Compensation Discussion and Analysis

Executive Summary

Our "named executive officers" for the fiscal years ended March 31, 2020 and 2019 are Franz Walt, Christopher Lindop and Edward Farrell. This Compensation Discussion and Analysis explains our executive compensation program as it relates to our “named executive officers,” whose compensation information is presented in the following tables and discussion in accordance with the SEC rules, as well as to Jeremy Stackawitz and Peter Buhler.

 

Name

 

Position

Franz Walt

 

Chief Executive Officer

Christopher Lindop

 

Chief Financial Officer (until February 5, 2020) and Executive Vice President (as of February 5, 2020 until May 31, 2020)

Peter Buhler

 

Chief Financial Officer (as of February 5, 2020)

Edward Farrell

 

President (until January 1, 2020) and Chief Operating Officer (as of January 1, 2020)

Jeremy Stackawitz

 

President (until January 1, 2020) and Chief Commercial Officer (as of January 1, 2020)

 

Mr. Walt served as our Interim Chief Executive Officer from March 21, 2018 until May 24, 2018, on which date he was appointed our Chief Executive Officer.  In addition, Mr. Lindop served as our Chief Financial Officer until February 5, 2020, on which date he was succeeded by Mr. Buhler, and Messrs. Farrell and Stackawitz, our former Presidents, became our Chief Operating Officer and Chief Commercial Officer, respectively, as of January 1, 2020.  Mr. Lindop retired effective as of May 31, 2020.  

 

Our mission is to become the global leader for the development, manufacture and sale of transfusion diagnostics (blood grouping, serological disease screening and molecular disease screening), leveraging our proprietary MosaiQ™ technology platform. As MosaiQ is demonstrated to work for transfusion diagnostics, we will also seek to expand its utility elsewhere in the broader diagnostics market.
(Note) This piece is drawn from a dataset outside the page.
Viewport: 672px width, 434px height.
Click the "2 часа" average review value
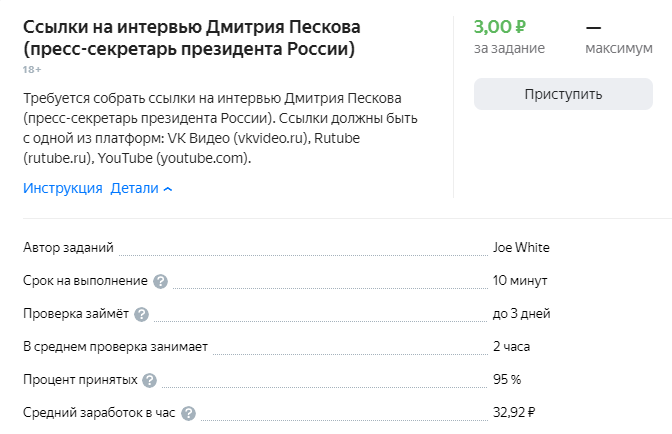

To achieve our mission, we must recruit, retain and motivate exceptional leaders with the ability to deliver superior results for our shareholders. The skills and knowledge built by the management team around MosaiQ, which represents a novel and highly disruptive technology platform for the broader diagnostics field, are unique and increasingly will become highly attractive to potential competitors.  Retention of existing senior management and recruitment of additional senior managers to augment the existing team is therefore critical. Our executive compensation program is instrumental in achieving this objective.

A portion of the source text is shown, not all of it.